Your circulatory system circulates blood, of course. Your lymphatic system circulates lymph.

So, what is lymph?

Lymph is a clear, colorless fluid. It is very similar to blood plasma. Lymph contains all sorts of goodies, like lymphocytes, which are white blood cells that help you fight infections. Lymph also contains dissolved proteins, lipids and electrolytes.

Lymph seeps out of tissues into “interstitial spaces”, which are the spaces in between cells. Tiny lymphatic vessels collect the lymph, and transport it through a series of lymph nodes distributed throughout your body. Eventually, the lymph is returned to the blood. But at any given moment, a large part of the blood’s liquid volume is actually in the form of lymph.

Things can go wrong with the system that returns lymph fluid to the blood.
For example, surgeries or injuries can disrupt lymph nodes. Other conditions can also lead to excess lymph accumulating, such as the deterioration of veins with age or disease. When the lymphatic system is disrupted or overwhelmed with excess lymph, we can develop a chronic condition called lymphedema. Essentially, lymphedema is swelling of tissues due to excess lymph.

The swelling can cause pain, stiffness and fatigue. That’s easy to understand. But chronic lymphedema is associated with other problems as well. Problems like abnormal accumulations of fat, or fibrosis, in which the body’s connective tissues become replaced by a sort of scar tissue.
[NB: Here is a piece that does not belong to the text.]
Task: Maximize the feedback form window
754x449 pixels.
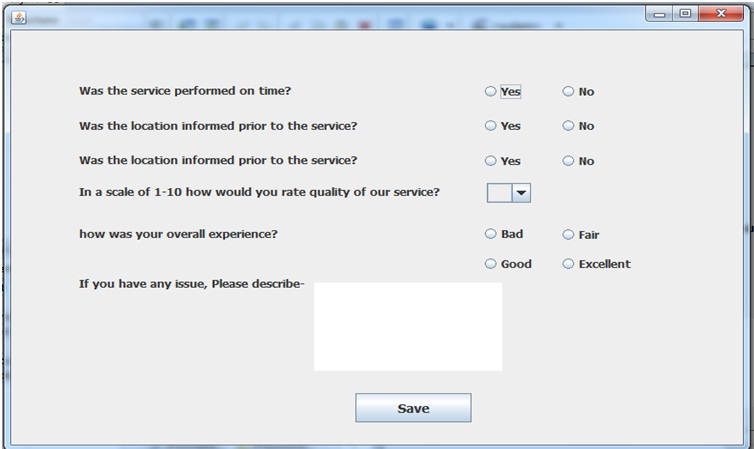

Finally, lymphedema is associated with inflammation, which can cause all sorts of other problems.

Lymphedema is poorly understood, and few effective treatments exist.
In fact, the most widely accepted treatments for lymphedema are compression (tight socks or sleeves that squeeze the swollen tissues) and Manual Lymphatic Drainage (MLD), also known as lymphatic drainage massage).

Lymphatic Drainage Massage is different from other types of massage therapy.
The locations, pressures and sequences of lymphatic drainage massage are specifically targeted towards increasing flow within “congested” lymph nodes and vessels. The therapist starts with centrally located nodes and moves outwards, and finally towards the extremities. The gentle approach focuses pressure to empty lymph nodes which haven’t drained properly, creating an avenue for proper draining. Beyond the well-established benefits for relieving pain, stiffness and fatigue, this powerful technique can help control the inflammation associated with chronic lymphedema. Untreated, this inflammation can lead into a vicious cycle in which yet more fluid is drawn into already swollen tissues, which in turn increases inflammation.
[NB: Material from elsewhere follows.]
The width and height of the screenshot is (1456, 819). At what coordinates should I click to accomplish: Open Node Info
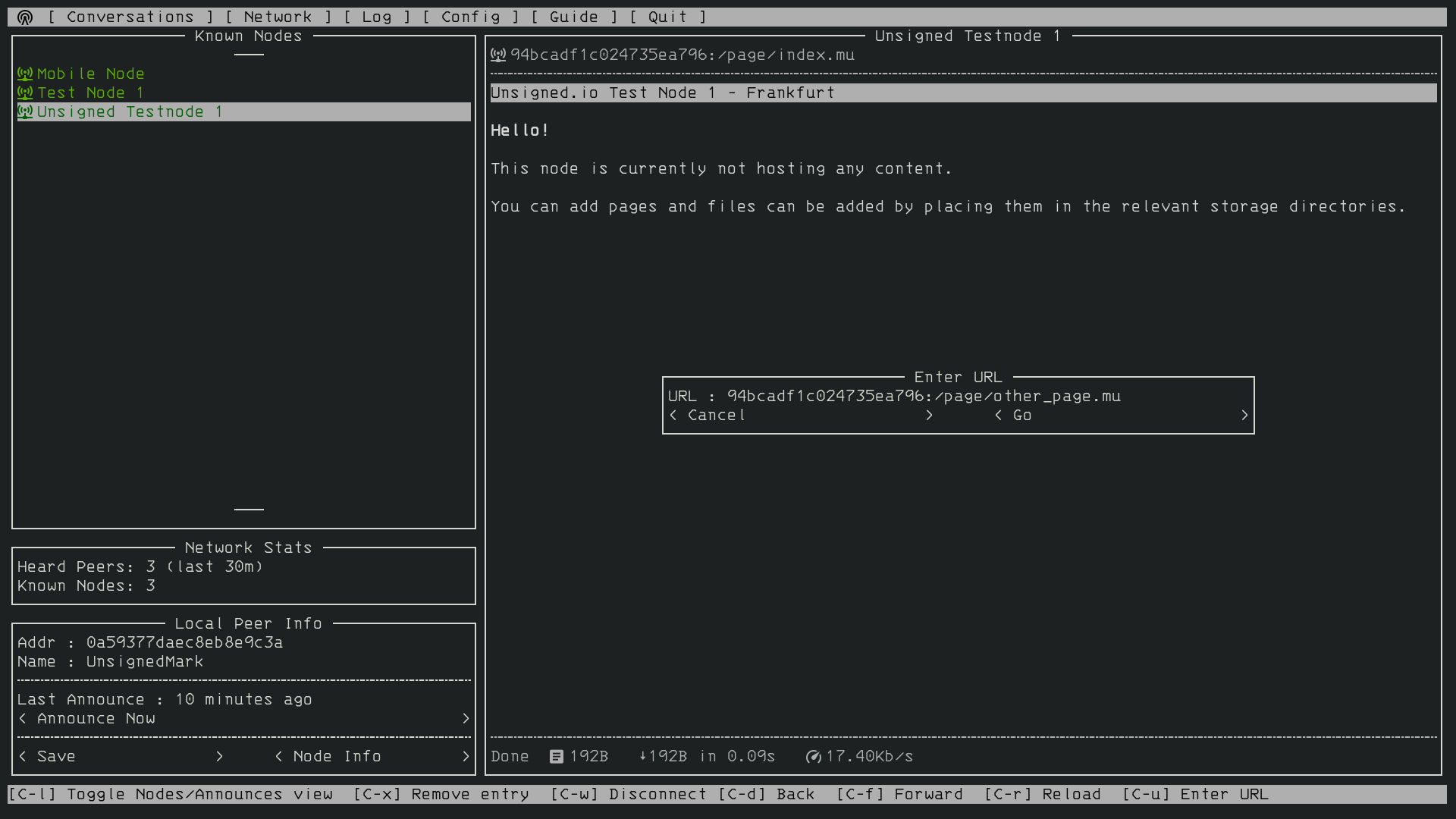click(372, 755)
A great option for managing pain and inflammation
Because lymphatic drainage massage is gentle and effective for managing pain and inflammation, it is recommended for many conditions in which pain and inflammation are primary symptoms, such as Lyme Disease, Fibromyalgia and Rheumatoid Arthritis, among others. And because a properly functioning lymphatic system is crucial for immunity (remember all those helpful lymphocytes contained in lymph?), lymphatic drainage massage is also helpful for rebuilding immunity in the aftermath of immunosuppressive events such as chemotherapy, substance abuse or any of a myriad of medical treatments that modulate immune function. Lymphatic drainage massage has been shown by many peer-reviewed clinical studies to alleviate symptoms of lymphedema.